La variation totale de la population de l'UE, dont la Belgique représente 2,6%, a été positive avec 0,9 million d'habitants de plus en 2019, en raison du solde migratoire. La variation naturelle de la population de l'UE a été négative depuis 2012, avec plus de décès (4,7 millions) que de naissances (4,2 millions) enregistrés en 2019.

Parmi les États membres, l'Allemagne reste le pays le plus peuplé avec 83,2 millions de résidents, soit 18,6% de la population totale de l'UE au 1er janvier 2020. Elle est suivie par la France (67,1 millions, 15,0%), l'Italie (60,2 millions, 13,5%), l'Espagne (47,3 millions, 10,6%) et la Pologne (38,0 millions, 8,5%).

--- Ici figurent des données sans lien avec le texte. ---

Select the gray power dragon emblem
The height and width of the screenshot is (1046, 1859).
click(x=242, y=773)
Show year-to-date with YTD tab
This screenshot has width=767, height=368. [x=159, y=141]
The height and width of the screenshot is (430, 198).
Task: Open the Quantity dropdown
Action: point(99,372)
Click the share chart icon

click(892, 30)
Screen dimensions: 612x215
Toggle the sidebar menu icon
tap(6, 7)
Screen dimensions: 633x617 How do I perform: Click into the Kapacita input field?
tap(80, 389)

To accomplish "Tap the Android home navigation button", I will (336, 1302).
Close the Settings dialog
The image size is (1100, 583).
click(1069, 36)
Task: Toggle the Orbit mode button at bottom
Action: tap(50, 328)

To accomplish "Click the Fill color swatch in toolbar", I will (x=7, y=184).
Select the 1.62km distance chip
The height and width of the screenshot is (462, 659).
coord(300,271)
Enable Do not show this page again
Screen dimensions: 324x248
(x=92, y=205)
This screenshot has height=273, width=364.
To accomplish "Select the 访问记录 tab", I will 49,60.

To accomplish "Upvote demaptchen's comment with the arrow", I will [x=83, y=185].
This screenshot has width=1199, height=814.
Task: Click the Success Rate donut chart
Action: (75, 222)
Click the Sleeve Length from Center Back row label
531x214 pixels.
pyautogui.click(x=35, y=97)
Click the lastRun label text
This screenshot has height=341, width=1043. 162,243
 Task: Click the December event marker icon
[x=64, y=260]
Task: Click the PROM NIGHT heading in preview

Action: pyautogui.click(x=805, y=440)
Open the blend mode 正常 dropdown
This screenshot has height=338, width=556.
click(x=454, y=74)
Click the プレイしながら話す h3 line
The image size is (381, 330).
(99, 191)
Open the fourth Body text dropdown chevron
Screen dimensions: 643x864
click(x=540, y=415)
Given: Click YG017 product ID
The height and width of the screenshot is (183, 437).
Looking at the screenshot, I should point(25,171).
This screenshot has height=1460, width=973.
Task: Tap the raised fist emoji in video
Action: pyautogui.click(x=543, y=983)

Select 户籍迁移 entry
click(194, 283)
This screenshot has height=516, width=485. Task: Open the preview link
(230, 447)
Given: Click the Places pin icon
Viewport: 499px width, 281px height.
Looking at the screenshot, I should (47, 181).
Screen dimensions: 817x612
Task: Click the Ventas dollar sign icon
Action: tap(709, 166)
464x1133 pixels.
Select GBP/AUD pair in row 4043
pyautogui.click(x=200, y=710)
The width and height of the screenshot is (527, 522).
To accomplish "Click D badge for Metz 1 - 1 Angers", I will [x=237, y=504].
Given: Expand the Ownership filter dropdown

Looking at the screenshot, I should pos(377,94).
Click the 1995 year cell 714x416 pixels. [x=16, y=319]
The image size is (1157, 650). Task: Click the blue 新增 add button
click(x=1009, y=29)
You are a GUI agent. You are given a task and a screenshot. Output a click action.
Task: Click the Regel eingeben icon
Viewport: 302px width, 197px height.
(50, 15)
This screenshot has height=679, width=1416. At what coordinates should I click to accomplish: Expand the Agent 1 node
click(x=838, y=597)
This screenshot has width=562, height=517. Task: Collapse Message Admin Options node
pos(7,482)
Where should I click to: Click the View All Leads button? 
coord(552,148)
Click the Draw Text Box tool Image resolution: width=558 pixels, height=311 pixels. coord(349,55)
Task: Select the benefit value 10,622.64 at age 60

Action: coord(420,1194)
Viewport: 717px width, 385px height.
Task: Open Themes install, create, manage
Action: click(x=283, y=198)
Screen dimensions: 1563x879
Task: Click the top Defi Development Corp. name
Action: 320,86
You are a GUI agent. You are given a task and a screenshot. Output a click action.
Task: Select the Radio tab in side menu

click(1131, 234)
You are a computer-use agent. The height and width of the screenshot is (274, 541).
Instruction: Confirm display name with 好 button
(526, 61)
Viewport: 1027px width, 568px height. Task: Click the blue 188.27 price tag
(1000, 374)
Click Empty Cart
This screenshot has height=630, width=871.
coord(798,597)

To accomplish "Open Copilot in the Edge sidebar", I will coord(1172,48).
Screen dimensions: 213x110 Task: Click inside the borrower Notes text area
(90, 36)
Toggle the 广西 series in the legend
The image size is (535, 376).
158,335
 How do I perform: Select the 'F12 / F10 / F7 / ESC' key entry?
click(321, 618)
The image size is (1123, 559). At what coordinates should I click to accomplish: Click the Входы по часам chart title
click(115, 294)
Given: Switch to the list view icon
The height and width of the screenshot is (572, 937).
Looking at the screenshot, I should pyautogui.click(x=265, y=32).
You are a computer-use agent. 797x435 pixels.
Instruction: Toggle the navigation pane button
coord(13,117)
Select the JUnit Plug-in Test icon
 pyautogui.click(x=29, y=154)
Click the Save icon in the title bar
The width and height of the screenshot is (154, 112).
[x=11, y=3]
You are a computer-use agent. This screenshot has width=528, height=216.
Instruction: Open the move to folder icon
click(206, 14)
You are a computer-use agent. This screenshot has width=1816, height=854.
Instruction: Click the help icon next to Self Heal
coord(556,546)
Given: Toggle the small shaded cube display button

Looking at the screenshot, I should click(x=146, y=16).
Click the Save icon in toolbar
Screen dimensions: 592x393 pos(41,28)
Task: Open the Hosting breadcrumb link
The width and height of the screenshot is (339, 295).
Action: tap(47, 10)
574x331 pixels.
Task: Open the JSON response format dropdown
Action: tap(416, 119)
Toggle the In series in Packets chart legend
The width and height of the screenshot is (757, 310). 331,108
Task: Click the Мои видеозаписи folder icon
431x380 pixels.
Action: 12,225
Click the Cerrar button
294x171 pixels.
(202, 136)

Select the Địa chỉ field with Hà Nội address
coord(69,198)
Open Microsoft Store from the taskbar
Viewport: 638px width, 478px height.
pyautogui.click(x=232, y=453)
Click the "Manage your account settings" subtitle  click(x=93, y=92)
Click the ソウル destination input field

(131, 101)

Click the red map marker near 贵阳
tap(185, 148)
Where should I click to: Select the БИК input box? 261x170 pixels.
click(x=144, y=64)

La Belgique comptait, elle, 11,5 millions d'habitants et représentait 2,6% de la population de l'UE.

Avec 4,2 millions de naissances l'an dernier, il y en a eu 2,2% de moins qu'en 2018. Les taux bruts de natalité les plus élevés ont été enregistrés par l'Irlande (12,1 pour 1.000 résidents), la France (11,2), la Suède (11,1), Chypre (10,9) et la Grèce (10,6). En Belgique, il était de 10,1 pour 1.000.

À l'autre extrémité de l'échelle, les taux les plus faibles ont été recensés en Italie (7,0), Espagne (7,6), Grèce (7,8), Finlande (8,3) et Portugal (8,4).

Les décès comptabilisés en 2019, au nombre de 4,7 millions, sont, eux, en recul de 0,9%. Le taux brut de mortalité le plus faible a été enregistré en Irlande (6,3 décès pour 1.000 résidents) et le plus élevé en Bulgarie (15,5). En Belgique, il était de 9,5 pour 1.000.

La Belgique a affiché un taux d'accroissement naturel de la population de 8,2 pour 1.000 entre 2019 et 2020.